Dixième argument : l'Europe veut imposer à la France sa vision de la pluralité
Le plus nationaliste des « écrivains » français s'inquiète a priori que la France puisse se démocratiser. En effet quand il écrit que « faire entrer [les langues régionales] dans la Constitution peut être une porte ouverte vers la ratification de la Charte européenne sur les langues régionales », il a raison. Et nous pourrions lui répondre que c'est un bien. En effet, pourquoi les différents États européens ayant adhéré à l'UE ont-ils été obligés de signer et ratifier ce texte (souvent sommés par la France de le faire), et que la France pourrait s'en dédouaner ? La France doit respecter les mêmes critères démocratiques que ses voisins ! La protection légale des langues régionales et minoritaires est un droit améliorant le standard démocratique permettant d'atteindre un niveau élevé de cohésion d'une société. Il ne s'agit en rien d'un élément de division, mais plus de cohésion européenne. L'Europe ne pourra se construire que dans le respect des autres, de leurs différences et des langues pratiquées par les citoyens, qu'elles soient nationales ou régionales.

Onzième argument : la France est une exception culturelle
Si on suit ce raisonnement, cela veut peut-être dire que la France ne peut pas suivre la vague de démocratisation déferlant sur le reste du monde, car ses coutumes et ses dogmes l'en empêchent. En effet, si l'exception culturelle prônée par les détracteurs des langues régionales empêche toutes avancées en matière de reconnaissance de la diversité culturelle, peut-on estimer que la France est un modèle universaliste ? Après en avoir fait l'expérience, lorsqu'il arrive de discuter avec un Allemand, un Italien ou un Chinois de cette exception française, ils rient, bien évidemment. Ils répondent tout simplement qu'ils sont aussi une exception car, qu'il s'agisse des peuples majoritaires ou minoritaires, chacun a ses particularismes culturels. La France n'est donc pas une exception. Elle crée son exception. Les plus beaux discours peuvent être tenus quant à la survie des peuples premiers (le musée du quai Branly à Paris en est la preuve formelle), mais s'ils ne s'appliquent qu'à l'extérieur, n'est-ce pas des incantations sans fondement ? Le conseil constitutionnel estimant que le concept de minorité n'existant pas sur le « sol français », la défense des langues minoritaires n'est par conséquent pas possible. C'est le cas surtout depuis 1992, lorsque pour s'opposer à l'anglicisation de la société, les parlementaires ont ajouté à la Constitution l'article 2 stipulant que "le français est la langue de la République", principe s'étant retourné immédiatement contre les langues régionales.
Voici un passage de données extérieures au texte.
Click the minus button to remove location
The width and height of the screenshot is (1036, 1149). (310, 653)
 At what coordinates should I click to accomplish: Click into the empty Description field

Les parlementaires avaient pourtant fait la promesse que ce ne serait pas le cas.


L'attitude qu'on peut qualifier de sectaire, pour rester gentil, des défenseurs exclusifs du français est honteuse. Leurs arguments sont caricaturaux, faux et méprisants. Ils rappellent le plaidoyer de Marine Le Pen contre les panneaux bilingues en Bretagne, estimant que le rôle de la France est d'assimiler les populations au détriment de leurs origines et de leurs langues. En les lisant, on a l'impression que la langue française est supérieure aux autres langues. Le français n'est pas la seule langue parlée en Bretagne, au Pays basque, en Catalogne nord, en Alsace ou en Corse... Des locuteurs de langues minorisées veulent les parler, qu'elles soient enseignées et officialisées. Comment, au moment où l'ONU a décrété l'année 2008 Année mondiale des langues, de tels comportements peuvent-ils encore exister ? Espérons, comme le montrent les récents sondages, que les citoyens européens soient plus ouverts d'esprit que ces derniers spécimens d'une autre époque. Ces raisonnements écœurants ne peuvent qu'amener les Alsaciens, Basques, Bretons, Catalans, Corses, Flamands ou Occitans a ne plus croire dans ce modèle fait de mensonges, de mauvaise fois et de mépris.